01 -
First things first, get those lamb chops ready. Pat them super dry with paper towels; this is a non-negotiable step, honestly. Moisture is the enemy of a good sear and a crispy crust. Then, trim any excess fat if you like, but leave a little for flavor. I always forget to do this sometimes, then regret it when I see the fat rendering unevenly.
02 -
Next, season both sides of your chops with salt and pepper. Don't be shy here! Then, spread a thin layer of Dijon mustard on each side. This isn't just for flavor; it's the magical glue that holds our delicious Parmesan crust in place. I tried just pressing the crust on once without mustard, and it was a flaking mess.
03 -
In a shallow dish, combine your panko breadcrumbs, grated Parmesan cheese, minced garlic, fresh rosemary, and thyme. Give it a good mix; you want everything evenly distributed. This is where the kitchen starts smelling incredible, like a fancy Italian restaurant! Make sure your Parmesan is freshly grated for the best results, trust me on this.
04 -
Now for the fun part! Press each mustard-coated lamb chop firmly into the breadcrumb mixture, making sure both sides (and the edges!) are thoroughly coated. Really get in there and press so the crust adheres well. Sometimes I get a little messy here, breadcrumbs everywhere, but it's worth it for beautifully crusted lamb chops.
05 -
Heat a heavy-bottomed skillet (cast iron is my fave!) over medium-high heat with a drizzle of olive oil.

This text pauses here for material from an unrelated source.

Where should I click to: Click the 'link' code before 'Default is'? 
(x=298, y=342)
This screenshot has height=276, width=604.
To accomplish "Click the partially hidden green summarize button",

Once hot, carefully place the crusted lamb chops in the pan. Sear for 2-3 minutes per side, until that Parmesan crust is deeply golden brown and crispy. This step is all about developing that incredible texture and color.
06 -
For perfect doneness, transfer the seared chops to a preheated oven at 375°F (190°C) for another 5-8 minutes, depending on thickness and your desired doneness (medium-rare is my jam!). Alternatively, if your chops are thinner, you can finish them in the pan. Let them rest for 5 minutes before serving; this keeps them juicy.